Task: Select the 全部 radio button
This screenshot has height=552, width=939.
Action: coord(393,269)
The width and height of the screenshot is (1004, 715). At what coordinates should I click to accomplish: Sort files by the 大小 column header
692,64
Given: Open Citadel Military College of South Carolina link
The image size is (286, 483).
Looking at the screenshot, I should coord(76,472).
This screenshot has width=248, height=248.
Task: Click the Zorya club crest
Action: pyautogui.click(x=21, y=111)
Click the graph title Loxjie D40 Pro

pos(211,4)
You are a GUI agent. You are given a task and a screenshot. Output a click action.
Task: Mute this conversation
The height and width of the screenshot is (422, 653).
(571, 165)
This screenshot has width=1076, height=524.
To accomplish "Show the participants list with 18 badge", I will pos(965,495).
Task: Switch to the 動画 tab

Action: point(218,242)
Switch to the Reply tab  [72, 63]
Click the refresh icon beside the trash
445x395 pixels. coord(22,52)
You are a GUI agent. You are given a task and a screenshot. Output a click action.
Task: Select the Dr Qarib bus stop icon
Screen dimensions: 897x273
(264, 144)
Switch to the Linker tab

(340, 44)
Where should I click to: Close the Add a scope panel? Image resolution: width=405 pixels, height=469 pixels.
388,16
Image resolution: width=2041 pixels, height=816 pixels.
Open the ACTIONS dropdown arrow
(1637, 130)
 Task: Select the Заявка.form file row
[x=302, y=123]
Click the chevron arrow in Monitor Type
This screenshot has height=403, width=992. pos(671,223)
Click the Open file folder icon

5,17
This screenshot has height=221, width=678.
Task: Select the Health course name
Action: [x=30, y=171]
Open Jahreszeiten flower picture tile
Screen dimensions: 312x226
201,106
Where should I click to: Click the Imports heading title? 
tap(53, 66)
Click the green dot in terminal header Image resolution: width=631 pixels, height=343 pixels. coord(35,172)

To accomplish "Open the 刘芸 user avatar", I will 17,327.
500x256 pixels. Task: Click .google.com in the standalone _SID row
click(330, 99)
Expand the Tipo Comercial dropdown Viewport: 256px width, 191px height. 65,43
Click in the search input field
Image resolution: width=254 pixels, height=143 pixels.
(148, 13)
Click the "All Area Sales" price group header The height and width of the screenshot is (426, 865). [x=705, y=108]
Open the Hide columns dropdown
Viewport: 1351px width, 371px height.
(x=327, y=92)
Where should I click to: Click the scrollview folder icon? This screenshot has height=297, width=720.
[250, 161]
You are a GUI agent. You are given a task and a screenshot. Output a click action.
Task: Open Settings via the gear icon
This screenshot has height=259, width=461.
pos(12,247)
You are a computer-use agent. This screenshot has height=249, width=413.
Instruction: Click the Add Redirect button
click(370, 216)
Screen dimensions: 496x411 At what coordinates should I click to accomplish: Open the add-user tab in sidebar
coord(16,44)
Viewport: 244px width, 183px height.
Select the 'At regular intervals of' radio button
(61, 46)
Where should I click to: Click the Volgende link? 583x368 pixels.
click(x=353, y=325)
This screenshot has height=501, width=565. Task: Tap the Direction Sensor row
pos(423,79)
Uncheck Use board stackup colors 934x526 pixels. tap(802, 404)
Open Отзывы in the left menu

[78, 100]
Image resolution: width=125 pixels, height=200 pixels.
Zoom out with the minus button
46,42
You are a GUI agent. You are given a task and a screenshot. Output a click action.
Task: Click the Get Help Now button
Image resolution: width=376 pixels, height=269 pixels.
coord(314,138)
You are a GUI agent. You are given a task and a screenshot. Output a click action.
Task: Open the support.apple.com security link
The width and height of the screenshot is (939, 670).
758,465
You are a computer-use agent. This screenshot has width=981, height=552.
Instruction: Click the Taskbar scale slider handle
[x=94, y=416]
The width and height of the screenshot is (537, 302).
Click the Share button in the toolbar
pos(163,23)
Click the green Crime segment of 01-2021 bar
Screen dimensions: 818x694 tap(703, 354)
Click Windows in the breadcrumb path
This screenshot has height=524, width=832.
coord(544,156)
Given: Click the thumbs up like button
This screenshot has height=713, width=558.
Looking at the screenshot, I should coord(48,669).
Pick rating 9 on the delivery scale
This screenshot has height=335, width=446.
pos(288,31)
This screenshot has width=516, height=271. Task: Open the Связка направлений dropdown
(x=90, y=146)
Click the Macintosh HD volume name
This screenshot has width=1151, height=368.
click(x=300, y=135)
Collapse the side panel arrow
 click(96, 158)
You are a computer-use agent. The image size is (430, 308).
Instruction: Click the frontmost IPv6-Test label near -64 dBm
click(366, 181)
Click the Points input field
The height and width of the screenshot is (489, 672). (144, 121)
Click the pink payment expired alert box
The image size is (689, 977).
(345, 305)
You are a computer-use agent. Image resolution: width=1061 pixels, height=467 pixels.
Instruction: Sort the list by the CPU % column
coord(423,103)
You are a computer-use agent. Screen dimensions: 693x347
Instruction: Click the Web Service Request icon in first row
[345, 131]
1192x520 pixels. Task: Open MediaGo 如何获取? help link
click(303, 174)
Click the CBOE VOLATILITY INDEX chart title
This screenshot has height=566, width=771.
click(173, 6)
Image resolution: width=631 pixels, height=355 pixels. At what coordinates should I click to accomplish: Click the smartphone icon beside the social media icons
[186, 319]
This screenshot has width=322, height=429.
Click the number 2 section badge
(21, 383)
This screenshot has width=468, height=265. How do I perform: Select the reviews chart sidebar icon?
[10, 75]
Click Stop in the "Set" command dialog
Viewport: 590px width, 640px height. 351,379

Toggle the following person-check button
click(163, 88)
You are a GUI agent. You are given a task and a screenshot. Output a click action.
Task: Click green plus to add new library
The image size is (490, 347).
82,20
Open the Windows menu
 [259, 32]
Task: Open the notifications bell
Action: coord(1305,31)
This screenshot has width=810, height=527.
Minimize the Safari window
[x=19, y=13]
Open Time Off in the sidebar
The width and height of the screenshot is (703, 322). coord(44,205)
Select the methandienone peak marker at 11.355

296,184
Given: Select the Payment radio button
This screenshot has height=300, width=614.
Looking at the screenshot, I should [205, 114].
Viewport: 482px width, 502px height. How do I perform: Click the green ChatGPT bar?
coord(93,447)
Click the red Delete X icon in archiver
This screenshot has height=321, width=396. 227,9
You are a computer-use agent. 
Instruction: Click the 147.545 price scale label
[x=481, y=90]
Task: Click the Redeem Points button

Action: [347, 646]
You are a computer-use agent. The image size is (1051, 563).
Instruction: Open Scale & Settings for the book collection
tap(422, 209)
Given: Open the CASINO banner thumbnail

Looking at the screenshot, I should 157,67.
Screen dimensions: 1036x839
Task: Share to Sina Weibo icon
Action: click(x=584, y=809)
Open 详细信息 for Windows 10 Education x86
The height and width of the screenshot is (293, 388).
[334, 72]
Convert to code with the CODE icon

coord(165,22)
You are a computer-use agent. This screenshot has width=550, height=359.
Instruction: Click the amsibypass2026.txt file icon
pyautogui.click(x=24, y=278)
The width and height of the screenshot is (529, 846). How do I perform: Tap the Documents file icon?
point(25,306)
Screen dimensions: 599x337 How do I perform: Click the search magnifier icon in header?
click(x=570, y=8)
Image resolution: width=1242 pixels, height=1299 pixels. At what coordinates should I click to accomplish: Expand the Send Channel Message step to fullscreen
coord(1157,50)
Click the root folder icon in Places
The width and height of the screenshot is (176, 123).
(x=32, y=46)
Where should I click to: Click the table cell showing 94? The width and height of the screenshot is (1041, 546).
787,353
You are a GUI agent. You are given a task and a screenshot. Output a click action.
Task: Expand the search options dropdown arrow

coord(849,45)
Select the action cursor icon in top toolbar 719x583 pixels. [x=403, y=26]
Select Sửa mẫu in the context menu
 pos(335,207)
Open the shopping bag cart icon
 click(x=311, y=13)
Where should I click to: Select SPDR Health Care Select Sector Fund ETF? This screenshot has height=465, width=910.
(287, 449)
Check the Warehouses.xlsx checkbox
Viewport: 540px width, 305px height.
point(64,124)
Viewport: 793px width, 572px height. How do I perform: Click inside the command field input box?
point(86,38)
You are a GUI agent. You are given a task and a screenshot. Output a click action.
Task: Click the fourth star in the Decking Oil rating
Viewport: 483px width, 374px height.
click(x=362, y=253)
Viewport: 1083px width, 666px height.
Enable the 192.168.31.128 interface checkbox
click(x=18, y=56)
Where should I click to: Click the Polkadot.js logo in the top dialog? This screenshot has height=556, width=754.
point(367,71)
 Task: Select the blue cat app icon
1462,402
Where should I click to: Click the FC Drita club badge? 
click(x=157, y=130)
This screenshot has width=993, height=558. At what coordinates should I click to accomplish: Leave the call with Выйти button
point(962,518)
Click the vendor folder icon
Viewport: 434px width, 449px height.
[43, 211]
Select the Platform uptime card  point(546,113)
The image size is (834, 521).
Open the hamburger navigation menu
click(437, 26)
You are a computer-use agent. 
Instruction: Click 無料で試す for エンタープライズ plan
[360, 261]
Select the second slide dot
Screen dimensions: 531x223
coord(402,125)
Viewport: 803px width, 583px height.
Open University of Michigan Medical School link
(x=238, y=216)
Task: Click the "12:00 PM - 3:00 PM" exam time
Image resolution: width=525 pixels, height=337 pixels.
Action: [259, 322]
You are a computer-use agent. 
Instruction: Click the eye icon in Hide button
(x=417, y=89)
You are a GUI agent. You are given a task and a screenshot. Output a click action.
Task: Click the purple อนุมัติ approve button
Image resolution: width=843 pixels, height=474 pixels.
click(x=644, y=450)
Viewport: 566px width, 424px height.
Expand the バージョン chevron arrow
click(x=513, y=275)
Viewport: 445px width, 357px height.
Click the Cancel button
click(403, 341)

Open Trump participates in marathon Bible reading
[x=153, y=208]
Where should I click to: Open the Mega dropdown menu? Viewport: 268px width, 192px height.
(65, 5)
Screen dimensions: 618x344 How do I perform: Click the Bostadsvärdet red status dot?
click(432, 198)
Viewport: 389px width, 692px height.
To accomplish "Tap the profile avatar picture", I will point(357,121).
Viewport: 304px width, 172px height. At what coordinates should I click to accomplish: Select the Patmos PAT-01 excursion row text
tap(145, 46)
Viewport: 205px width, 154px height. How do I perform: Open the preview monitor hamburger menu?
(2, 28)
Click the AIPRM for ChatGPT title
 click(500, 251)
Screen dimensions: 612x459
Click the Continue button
________________________
THE TASK: Across all lines of the data above, count those that contain the word "avatar", giving the number without further comment.

EXERCISE SOLUTION: 2